A number of opinion pieces suggested that the majority of men shouldn't be blamed, but the subtext is that men are the problem. Laws should be toughened up and the education of boys needs to be changed. Some representatives of women's groups were so vague that normally compliant RTE reporters pressed them to say more than "sea change" and "government action".
Some left groups organised demonstrations but really their demands and outlook were very similar to those of the establishment groups. This is very dangerous, because in the absence of a radical left voice there are other voices on the right who, for example, can use the arrest of a man from Eastern Europe to whip up a racist hysteria.
The mainstream view was presented by Orla O’Connor, director of the National Women’s Council, who called for:
“one Government department and one Minister. We would like to see it assigned to the Department of Justice with a very clear remit, because at the moment there is no clear line of responsibility, it’s split in too many different places and things fall through the cracks.”
O’Connor's comments have a material base. They were included in a government statement about a new strategy on domestic, sexual and gender-based violence and are the result of ongoing negotiations involving the NGOs, political parties and trade unions. Just how effective this will be is open to question when we consider that the new strategy launch will be the third initiative since 2010.
So the response of a system resting on social partnership is based on tweaks to the law, education and new procedures and regulations.
Action in defence of women is seen as arising from cooperation with or lobbying of the great and good.
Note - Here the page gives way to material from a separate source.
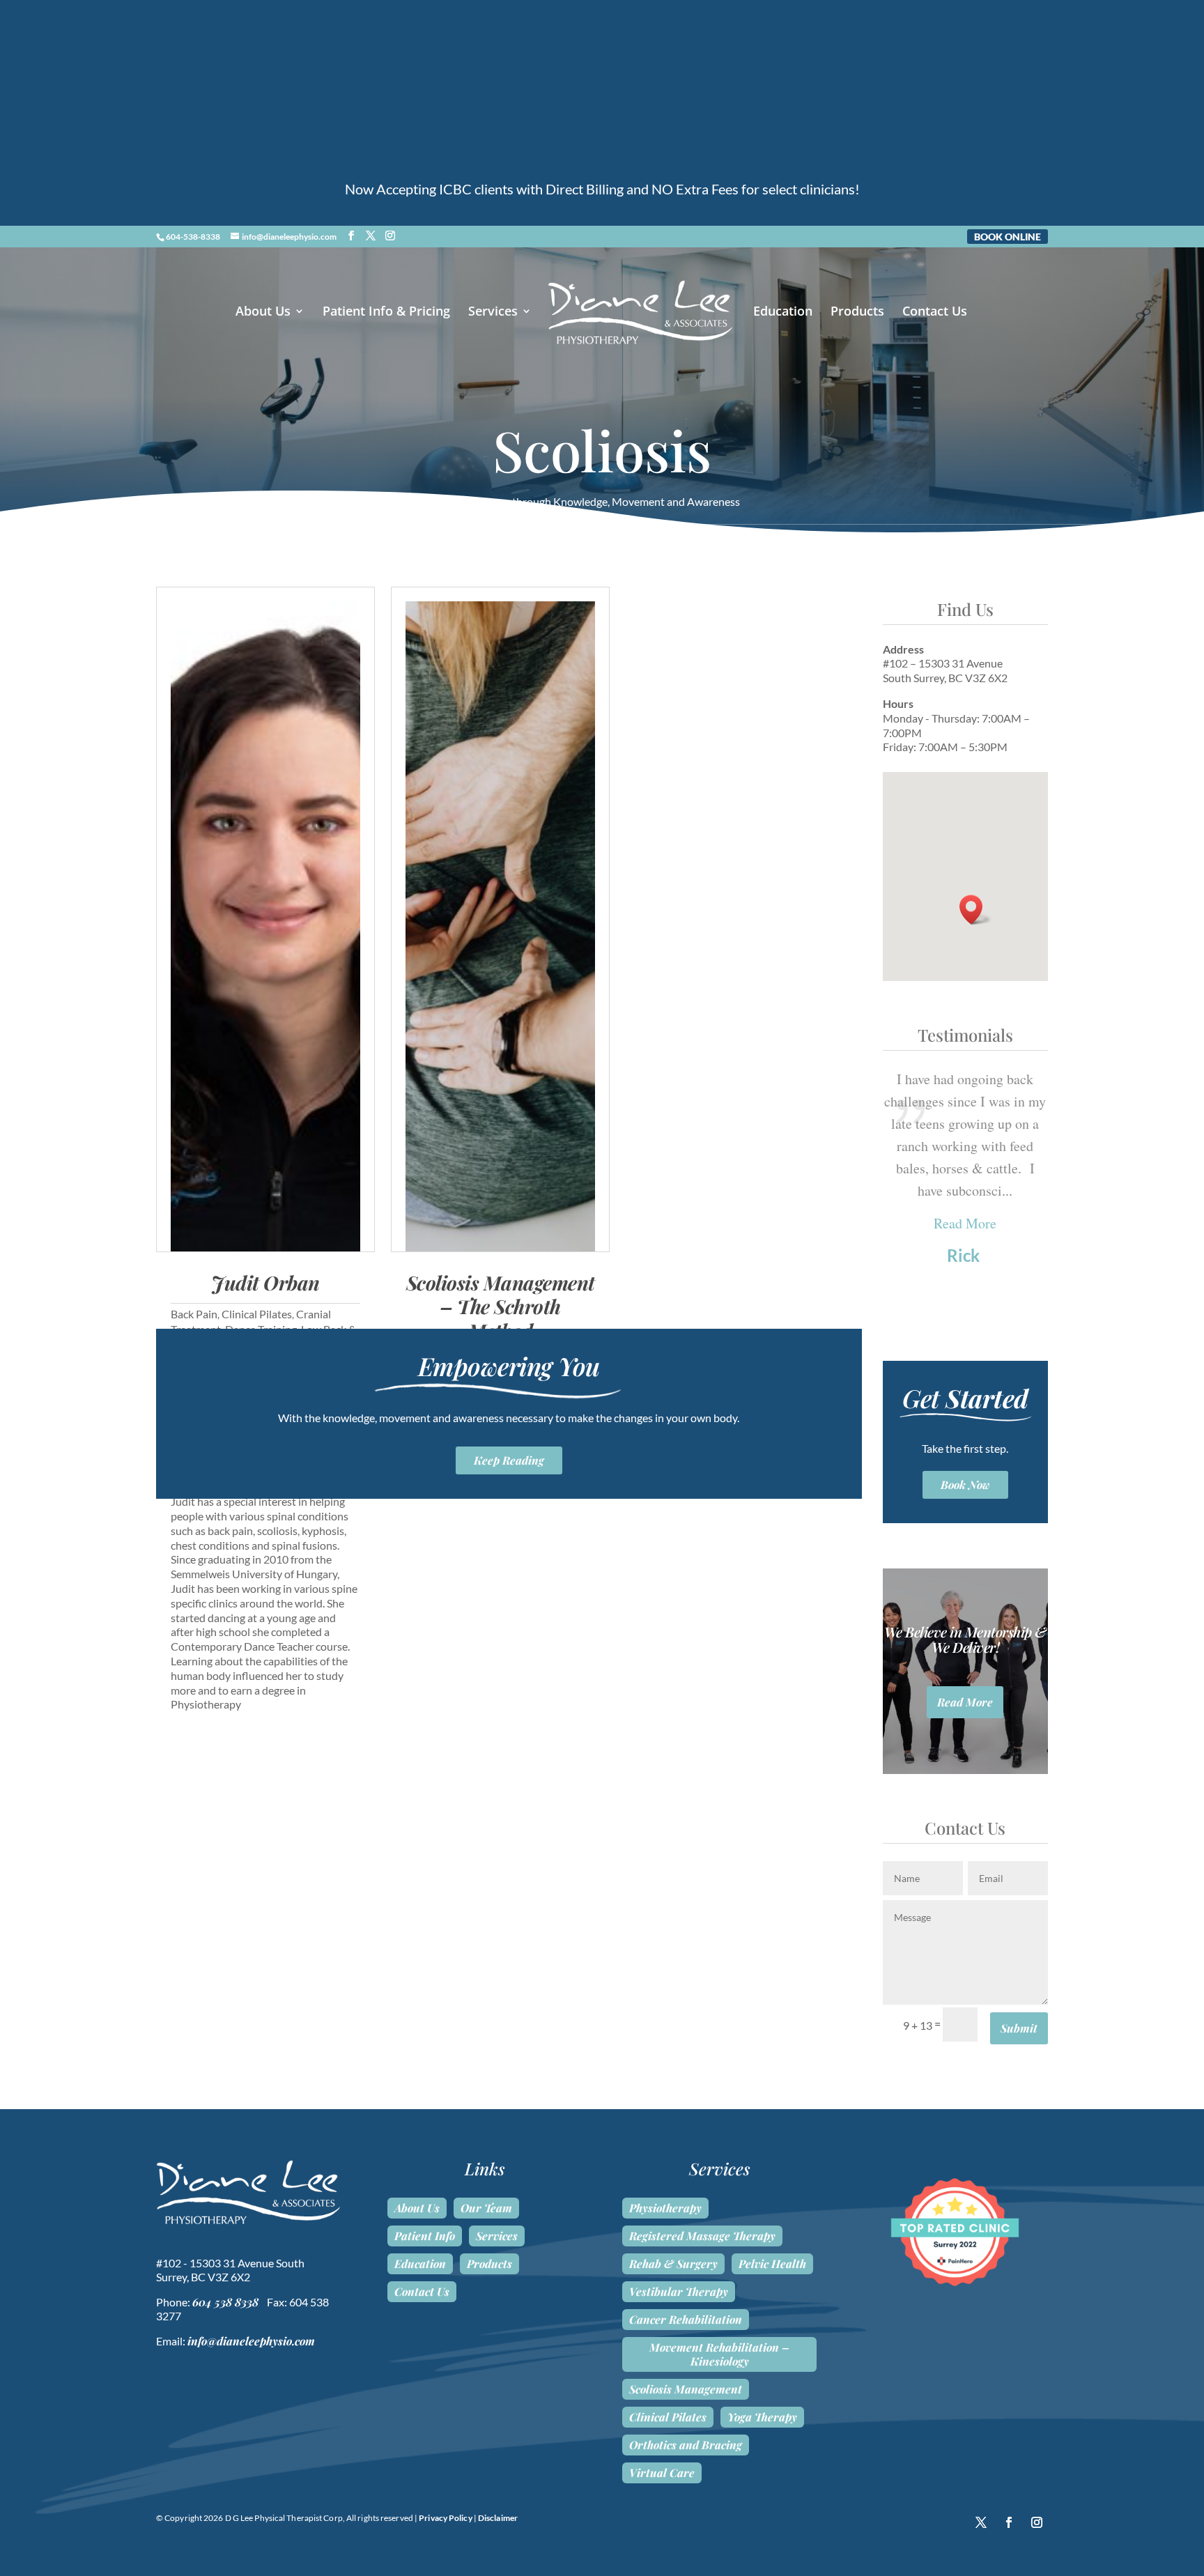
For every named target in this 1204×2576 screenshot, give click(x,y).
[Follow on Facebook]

Obviously criticism of government has to be toned down, so a more neutral ideology of patriarchy focuses on men rather the savage class society in which sexual violence is situated.
One other element of the partnership culture was a constant reference to gender based violence rather than violence against women. This obscures the reality that it is biological sex that is at the root of misogyny. The NGOs are so wedded to this narrative that the vast majority of organisations in 2021 called for the outlawing of gender critical groups.
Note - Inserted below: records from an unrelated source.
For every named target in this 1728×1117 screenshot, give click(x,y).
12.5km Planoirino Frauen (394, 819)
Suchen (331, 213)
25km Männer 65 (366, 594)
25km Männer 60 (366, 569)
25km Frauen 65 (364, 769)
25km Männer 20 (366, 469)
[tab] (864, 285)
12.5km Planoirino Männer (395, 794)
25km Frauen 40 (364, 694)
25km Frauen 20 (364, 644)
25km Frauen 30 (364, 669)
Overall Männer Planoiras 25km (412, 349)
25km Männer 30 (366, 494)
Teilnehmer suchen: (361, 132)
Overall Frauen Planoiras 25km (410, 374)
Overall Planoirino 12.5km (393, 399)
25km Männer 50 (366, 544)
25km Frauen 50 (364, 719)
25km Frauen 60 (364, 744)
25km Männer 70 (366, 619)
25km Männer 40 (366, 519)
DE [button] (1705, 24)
There has been little discussion of the roots of misogyny and femicide or of the Irish context. Yet Ireland has a long history of women's oppression which persists to this day.
The material base of misogyny in Ireland, over and above the inbuilt misogyny of capitalism,is its status as a semi-colony and the role of the ruling class in defending imperialism. The main instrument of enforcement has been the Catholic Church and the remains of industrial schools, Magdalene Laundries and babies stuffed into cesspits are everywhere. Even today the government has failed to punish Church authorities or compensate victims and are forcing through the transfer of the national maternity hospital to a private firm linked to the Church.
And yet there is a long tradition in Ireland of radical socialist feminism that does not separate the oppression of women from all the other elements of violence and oppression, but links them all in the context of a fundamental struggle between workers and capitalists. This immediately makes possible a unity of women and men and all the oppressed in a battle for revolutionary change.
If Irish women embrace this path they will find their voice, and it will be a roar!